McCain's planned speeches at universities met with protest

| Tue May 9, 2006 11:53 PM EDT

Senator John McCain of Arizona is about to show up at a couple of places one wouldn't think to find him: He is the speaker at Columbia College's Class Day on May 16, and he is scheduled to give the commencement address at the New School on May 19. McCain was invited to the New School by New School president Bob Kerrey, who is standing by his decision, despite a lot of protest.
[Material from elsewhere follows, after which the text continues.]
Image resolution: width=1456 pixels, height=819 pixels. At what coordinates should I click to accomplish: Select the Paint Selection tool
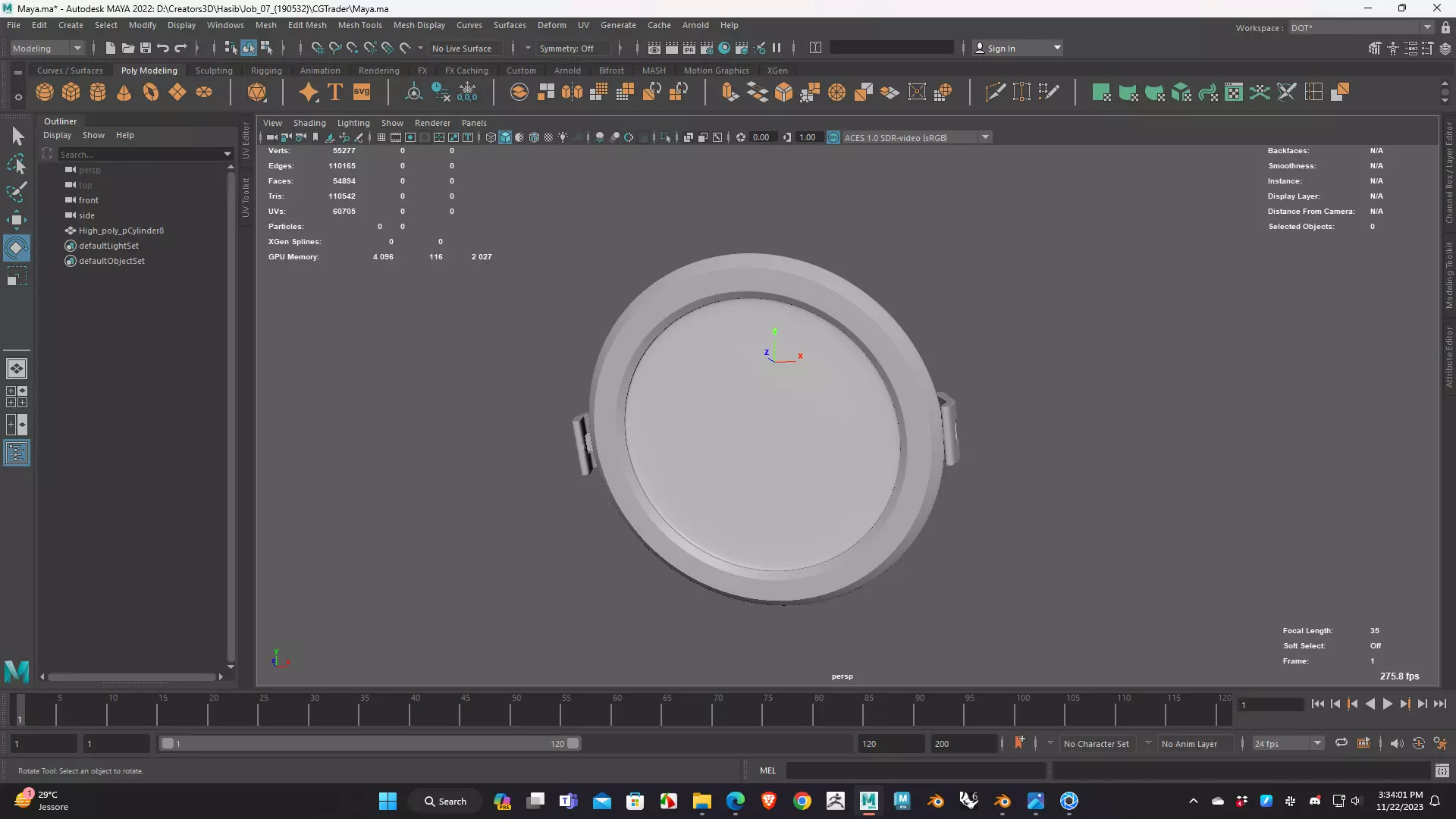pos(17,192)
Columbia's class of 2006 has constructed a website, John McCain Does Not Speak For Us, which includes a petition to withdraw the school's invitation to McCain to be its Class Day speaker. At the New School, Gregory Tewksbury, a leader of the anti-McCain protests, is suggesting that McCain would be an appropriate guest if New School faculty and students could debate him, but that he is not an appropriate commencement speaker. Others at the school do not think McCain should be a guest there under any circumstances.
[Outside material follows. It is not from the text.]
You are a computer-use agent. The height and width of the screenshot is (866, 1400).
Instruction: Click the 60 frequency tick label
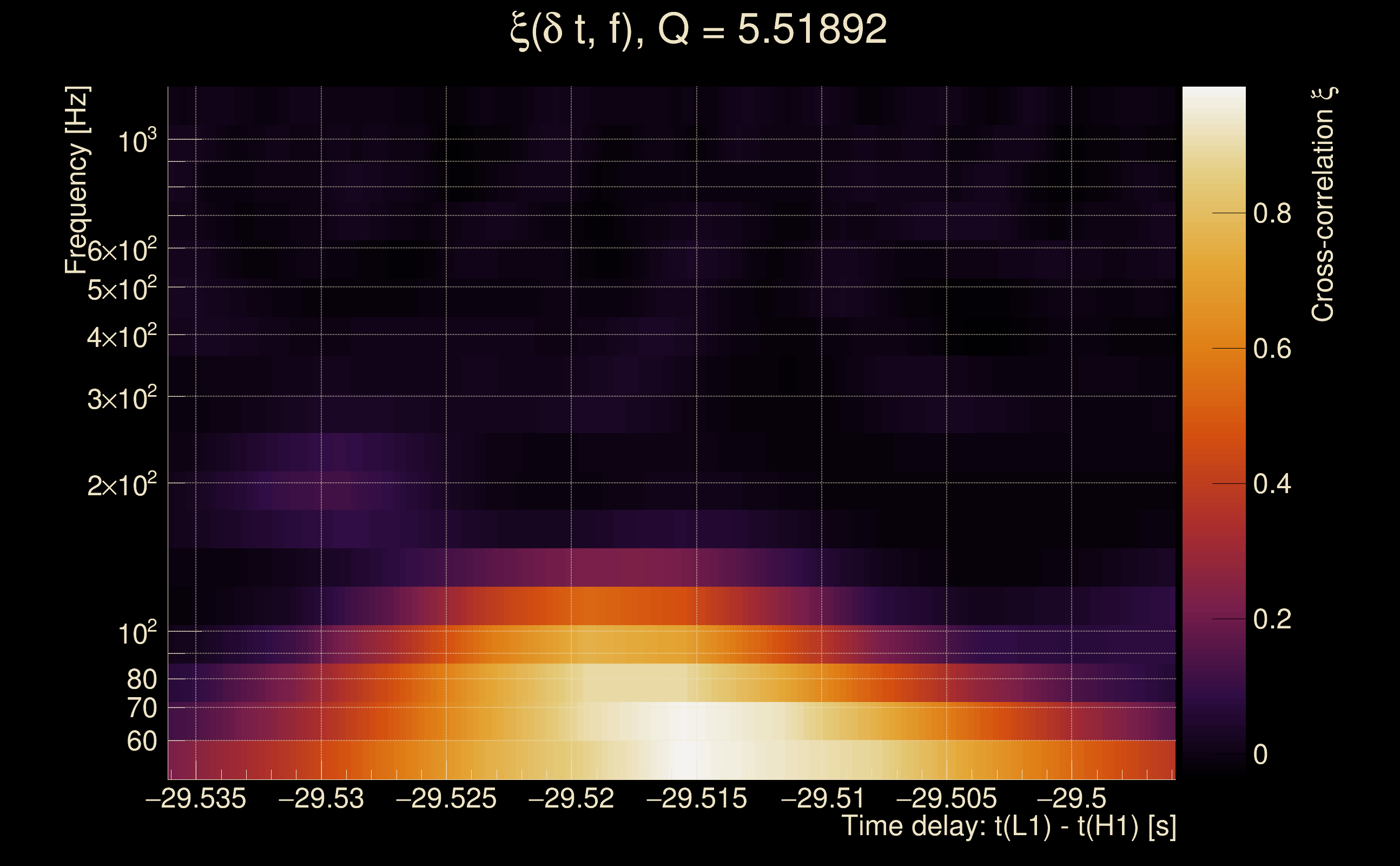pyautogui.click(x=141, y=741)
The protests against McCain, as expected, are about the senator's strong voting record against gay rights and women's right to choose, and his support of the war in Iraq. But there is something else that has made the protests perhaps even stronger than they might have been: This Saturday, McCain is delivering the commencement address at Liberty University, the school founded by the Rev. Jerry Falwell. Mr. Falwell is also opposed to gay rights and women's right to choose, and drew attention to himself after the September 11 attacks for saying that the attacks were caused by the ACLU, feminists, gays, abortionists, and the federal courts.

McCain says he considers it "an honor" to address the students and faculty at Liberty Univeristy.